As the rest of the nation wakes up to the stupidity of pretending to care about safety by banning guns, this will be a great issue for showing definitively that Andy Beshear isn't one of us. And the time for changing course on this with any shred of credibility has passed.

Friday, July 17, 2015

CN2 misleads on Kentucky ObamaCare

Time Warner cable's news program CN2 reported on Kentucky's ObamaCare debacle Wednesday of this week in a fashion that is not entirely accurate and may leave their viewers with a false view of the legal status of federal healthcare reform in the Commonwealth.

In reporting on an interim committee hearing of Gov. Steve Beshear's fourth executive order in as many years attempting to create the "Kynect" ObamaCare exchange in Kentucky, CN2 claimed incorrectly and without attributing their conclusion to anyone that a party line committee vote gave Beshear's action some legal status.

"The debate preceded an 11-11 party-line vote to approve this year’s version of Gov. Steve Beshear’s executive order establishing kynect," reporter Kevin Wheatley wrote. "The tie vote allows the order to remain in effect."

In fact, the vote has no impact on the status of the order, which will certainly fail in the 2016 General Assembly just as the three prior orders have. According to KRS 12.028(4), an interim committee "shall review and report" on a temporary reorganization executive order but its power ends there. Indeed, the statute specifies "(i)f the committee does not report on a proposed plan within the time specified in this subsection, the plan shall be considered reviewed." That means Beshear's executive order would hold the exact same position in state law if no vote had been held at all.

The vote that matters comes before April 15 of next year, if at all. CN2 owes its readers and/or viewers an apology for its sloppy reporting. The legal effort bring a decisive halt to the illegitimate Beshear effort to usurp legislative authority in this way continues.

Thursday, July 16, 2015

Associated Press fakes KY budget "surplus"

One week ago, when the Gov. Steve Beshear administration announced record state government tax and fee income "revenues," Budget Director Jane Driskell made clear that only half of the ledger had been revealed: "We have now closed the books on revenues and will close the books on the expenditure side later this month. The determination of the budget surplus will be made at that time."

But that didn't stop the overeager cheerleaders at the Associated Press from immediately gushing about a "surplus."

"Kentucky taxpayers got good news and bad news on Friday on the state's budget," the AP reported.

"The good news is the state finished the fiscal year with a $165.4 million surplus in the general fund. But the bad news is the state's road fund has a $20 million shortfall."

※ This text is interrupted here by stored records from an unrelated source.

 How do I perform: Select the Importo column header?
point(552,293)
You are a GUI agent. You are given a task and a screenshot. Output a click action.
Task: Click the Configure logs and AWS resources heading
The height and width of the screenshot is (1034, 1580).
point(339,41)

The Associated Press has gotten so comfortable carrying water for a failed Beshear administration they've even tossed aside the most basic accounting calculation without prompting. A surplus or deficit is determined by subtracting expenditures from revenues, not revenues from expected revenues. We should have a little more accurate picture of Frankfort's finances when the expenditure total is made public any day now and then far more accuracy in late December when the Comprehensive Annual Financial Report is published.

Monday, July 13, 2015

Merge this: Kentucky Humana ObamaCare plans' 25.8% increase coming in January

Frankfort Obamacrats have approved another enormous health insurance rate increase for 2016, with Humana's rate hike topping out at 25.8%. That's on top of previous increases from Anthem (29.4%) and Kentucky Health Cooperative (30.9%), according to the federal Centers for Medicare and Medicaid Services.

"Socialism and Fascism got us into this mess and only Capitalism will get us out," said ObamaCare opponent David Adams. "I'd gladly challenge any elected or appointed state official or newspaper columnist with a paid subscriber base of at least 20,000 to publicly debate this point, but we all know they are too afraid to do it."